==== PASSAGE PROVIDED ====

I want to prepare as much as I can, so when I enter the team I know what I should be doing; where to look for things etc etc

The role will be looking closely at current procedures and developing new processes for improvement. Main responsibility will be information gathering; documentation and workshops.

This forum has already provided some good tips. What else should I be aware of? What tools should I have in place to begin my work? Or do I just wait for the first week to get an idea of what will be required...

Any tips?

 

 

 
New Post 10/23/2009 8:02 PM
User is offline Adrian M.
755 posts
3rd Level Poster




Re: Another New BA Question 

The Business Analyst role is one of the most diverse jobs one could have.  It is really hard to figure out in advance what type of projects, tasks, issues you will face.

So the best thing that you can do is have a solid foundation of transferable skills such as communication, facilitation, problem solving, note taking, etc.

====

## INSTRUCTION
Write the next part of the forum reply about preparing for a new business analyst role, starting right after its final sentence.

==== INFORMATION SHOWN ====

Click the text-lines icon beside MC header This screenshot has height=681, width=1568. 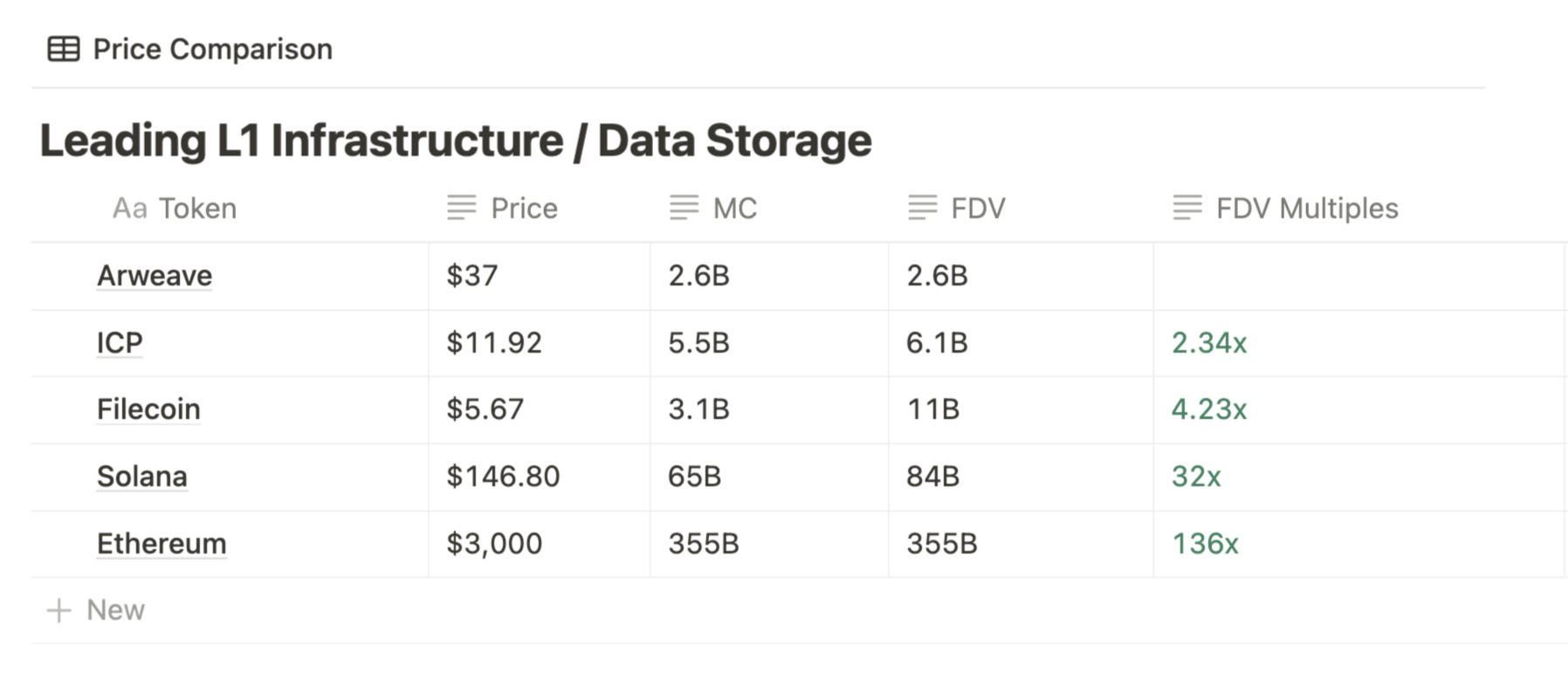click(684, 208)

====

## SOLVED PROBLEM
In addition, use this time to make a strategic plan on how you will be continuously improving your skills and value as a business analyst.  Since you've don't have prior experience as a BA nor have you had any formal business analysis training I would suggest you take at least on fundamental course in business analysis covering a broad range of topics such as: requirements elicitation/management, business process modeling, data modeling/analysis, solution assessment and validation.  Basically, a course which will tell you how much you don't know.

The reality is that no one business analyst is proficient in all aspects of business analysis since there are so many aspects which can very greatly by project type, team, industry, toolset, etc.  So try to learn to be a generalizing specialist.  That means, build a broad foundation and then pick areas of interest and dive deeper by learning from courses, books, webinars, etc.

Also - consider joining your local IIBA chapter where you can network with other business analysts.

Best of luck in your new position!

- Adrian


Adrian Marchis
Business Analyst Community Blog - Post your thoughts!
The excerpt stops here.